Minutos antes, mientras se inclinaba para que le colgaran la medalla al cuello, un empecinado idólatra, un apasionado fanático, uno de los tantos que en perenne procesión tenía esparcidos por el mundo y llegado con la inverosímil y rara apuesta de siempre, de que verla correr no sería en balde, pues para él era “su novia de los carriles” y que pasado el tiempo al no reparar en peripecias, logró conocerla; uno entre los más de 62 000 espectadores que colmaban el estadio Montjuic de Barcelona, España, algo molesto con este tercer lugar y por tanto con cara de pocos amigos, anotó en su cuaderno de estadística, la suma: 293. No era un imaginario guarismo, se trataba del total de medallas que formaba parte del patrimonio deportivo de esta atleta, de estas preseas: 233 de oro, 38 de plata y 22 de bronce, añadiéndole esta última.

Por eso la estelar corredora de 400 m, 4 x 400 m y 800 m planos, “La Tormenta del Caribe”, Ana Fidelia Quirot Moret, que heredó por vía natural sus apellidos terminados en t, como si fuera un esclarecido augurio de lo que sería el constante afán de su vida sobre la pista: correr en eterno duelo contra el tiempo; esta vez escuchó las notas de otro himno y tuvo que resignarse con contemplar su bandera, pero no en el lugar cimero.

Erguida e inmóvil. Ensimismada. Aparentemente calmada. Adentro y muy hondo revueltas la tristeza y la alegría. No le faltaban razones. En esos minutos observó que las tres banderas, aunque con distintos diseños, ostentaban los mismos colores, solo que la de ella apenas contaba con ciento cuarenta y dos años de existencia, era la más joven de todas.

La vigesimoquinta reunión olímpica se desarrolló entre el 25 de julio y el 8 de agosto de 1992. El rey de España inauguró la magna cita, que rememoró con un espectáculo impresionante, un suceso histórico: el V Centenario del encuentro entre dos culturas. Otros altos dignatarios, entre ellos Nelson Mandela y Fidel Castro, hicieron acto de presencia en el espectáculo. La Quirot lo observó por la televisión desde la villa, pues recién llegada al evento no desfiló con la delegación.

La Olimpiada, que contó con 2 500 h de trasmisión televisiva para una teleaudiencia de 35 000 millones de personas y otros tantos radioescuchas fue seguida también por millones de cubanos que esperaban, ansiosamente, el desempeño de sus coterráneos. El día anterior, 2 de agosto, Javier Sotomayor, tras saltar la varilla a la altura de 2 m y 34 cm, les había entregado una alegría con color oro; y ese mismo día, un poco antes de su carrera, la discóbola Maritza Martén se proclamó campeona olímpica. Mientras que ella cumplió en parte con el pronóstico, consiguió una presea, pero no precisamente la dorada.
************
### PROBLEMAS
A. Según el texto sobre Ana Fidelia Quirot, ¿entre qué fechas se celebró la vigesimoquinta reunión olímpica?
B. Prosigue, por favor, el texto sobre Ana Fidelia Quirot a partir de su última oración.

### DATOS PROPORCIONADOS
************
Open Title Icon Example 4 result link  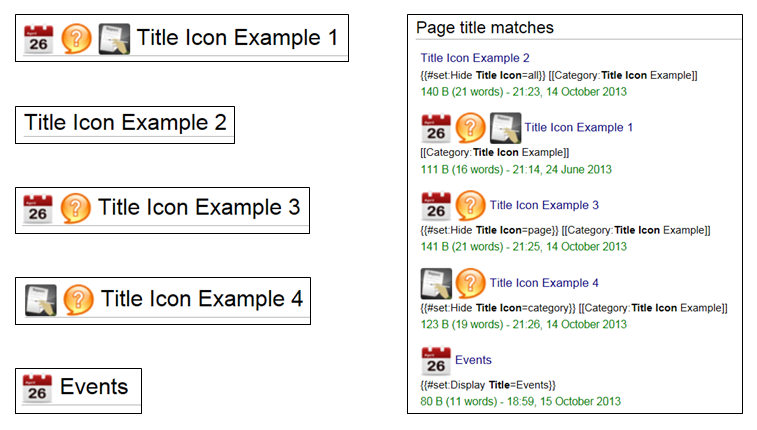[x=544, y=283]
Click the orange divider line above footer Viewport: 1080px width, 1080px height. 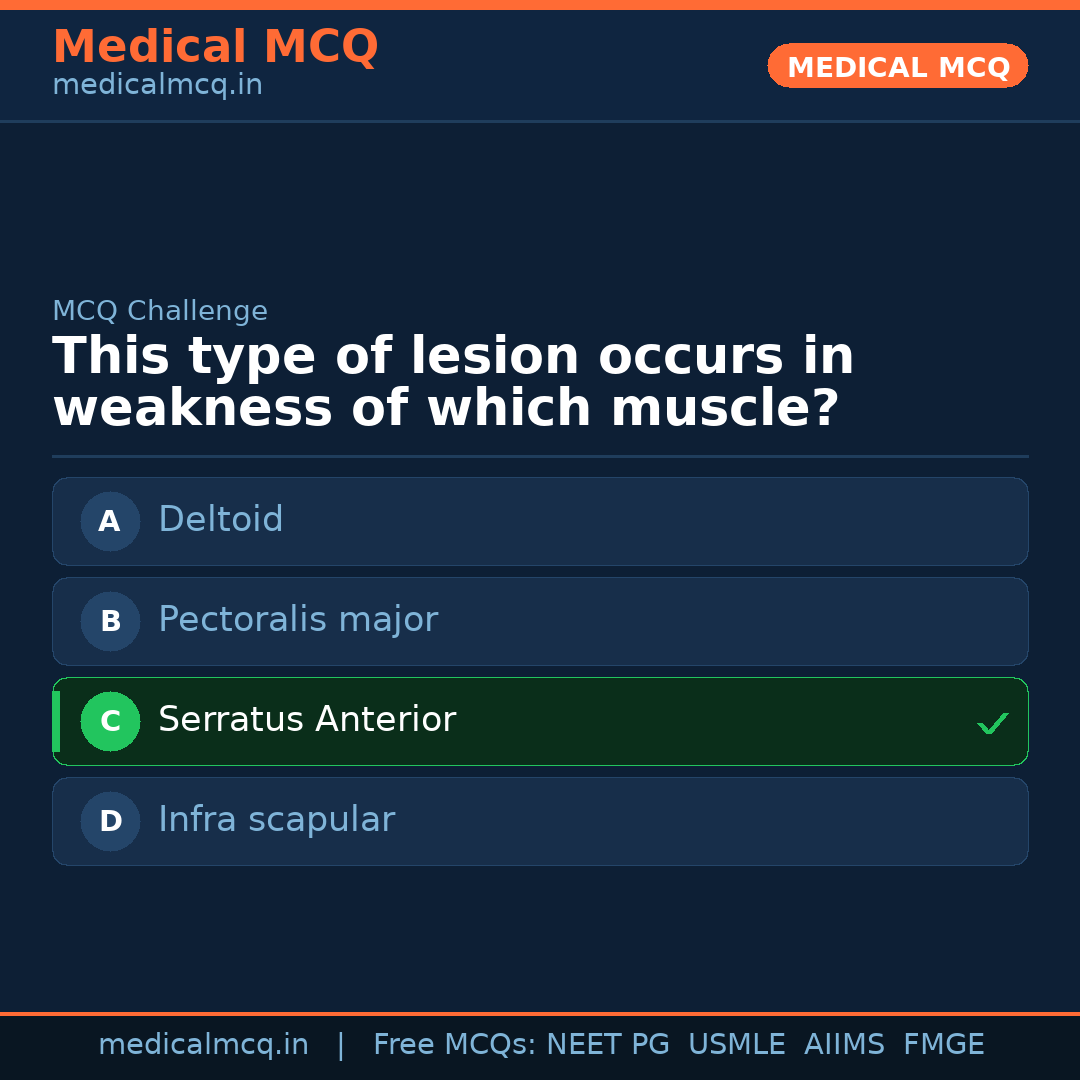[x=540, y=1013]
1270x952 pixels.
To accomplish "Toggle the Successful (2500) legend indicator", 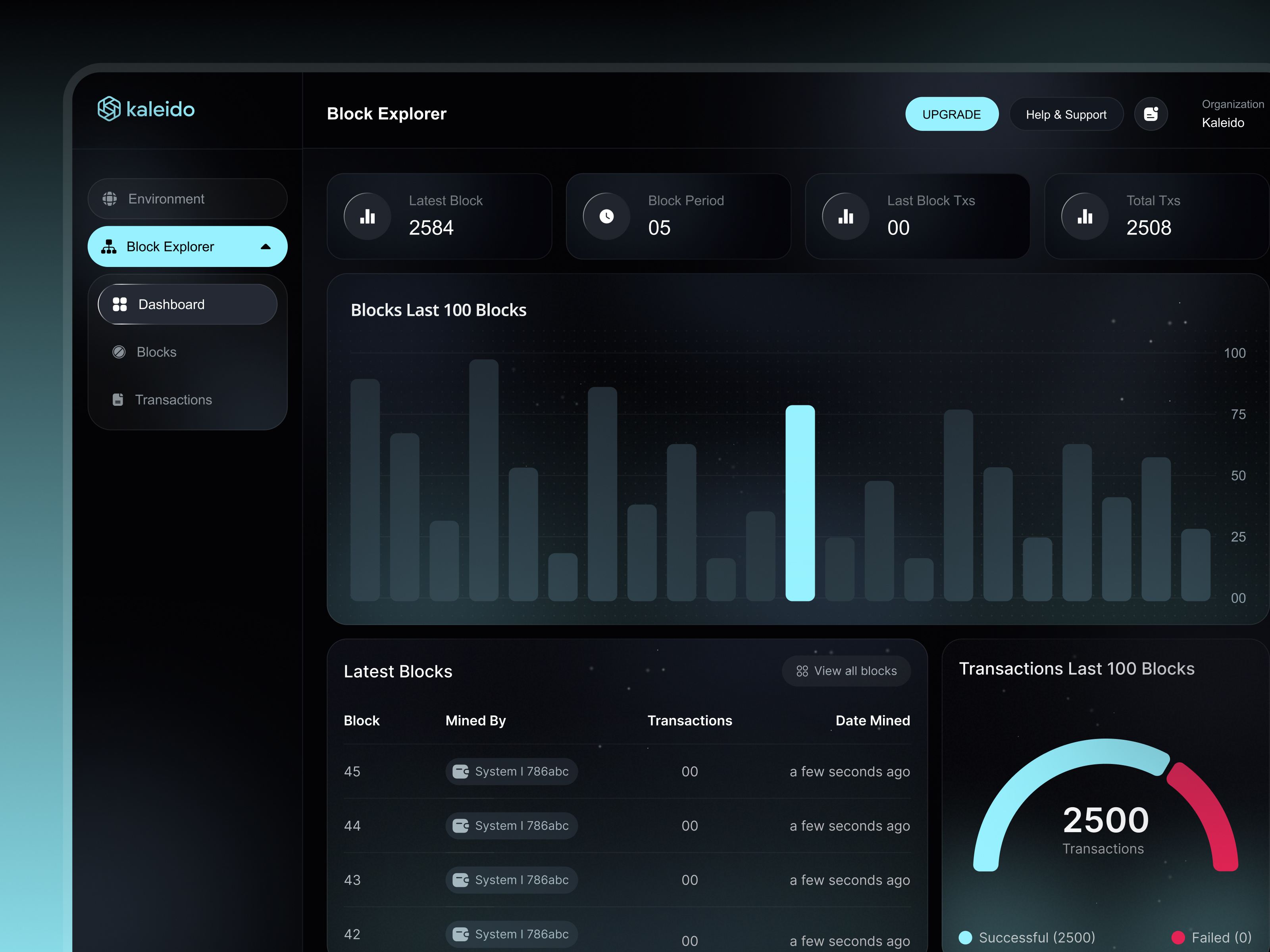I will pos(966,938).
************
### RESULTADOS POR TAREA
A. Entre el 25 de julio y el 8 de agosto de 1992.

B.
Gozaba de un elevado favoritismo. Se había impuesto en este lado del mundo. Contra viento y marea logró hacerse del sitial de honor en el último lustro. Aspiraba a competir en los 400 m y 800 m planos, pero la programación de competencias no lo permitió. De ahí su única presentación en las dos vueltas al óvalo. Desde luego, muchos ignoraban los pormenores de la temporada. A principios de año, en el mes de febrero, en pleno invierno, con solo cinco semanas de entrenamiento, en la etapa habitual de preparación general y, por tanto, fuera de calendario competitivo, hizo el estreno absoluto bajo techo. Corrió en dos oportunidades, a pesar de haber declarado con anterioridad que “a esta altura de mi carrera, es un riesgo comenzar a prepararme para competir en pista bajo techo”. Las ciudades estadounidenses de Washington y Nueva York fueron los escenarios de esta aventura; pero se arriesgó en correspondencia con uno de los postulados que, sin saberlo, marcaría su vida futura,“el que no se arriesga, ni gana, ni pierde”.

La primera incursión fue en Washington y, además, desastrosa. Al poco tiempo de iniciarse la carrera, desestabilizada emocionalmente porque tendría que dar la vuelta cuatro veces a un óvalo de 200 m de rekortán y sin peralte (borde exterior de la pista), o sea, una pista con curvas más cercanas, cerradas y continuas, donde sus piernas parecían no afincarse sobre nada, desamparada, con la sensación de tener un suelo perdido bajo sus pies, se vio obligada a disminuir poco a poco el ritmo de carrera hasta detenerse y contemplar desilusionada cómo las otras seguían viaje por sus carriles. Y ella allí, en medio de todo, asombrada, desorientada, disgustada, probando por vez primera el ocre de la descalificación y comprendiendo lo que a otros en algún momento les había sucedido. Nunca más sería descalificada por ninguna razón.

Días después volvió a la carga. En esta ocasión la pista era similar, salvo que la superficie era de tabloncillo y tenía peralte. Le fue un poco mejor porque llegó a la meta, pero en una posición desacostumbrada, la cruzó detrás de las primeras cuatro, cuando creía que estaba cogiendo el ritmo de la carrera, esta llegaba a su fin. Debut y despedida de los eventos bajo techo.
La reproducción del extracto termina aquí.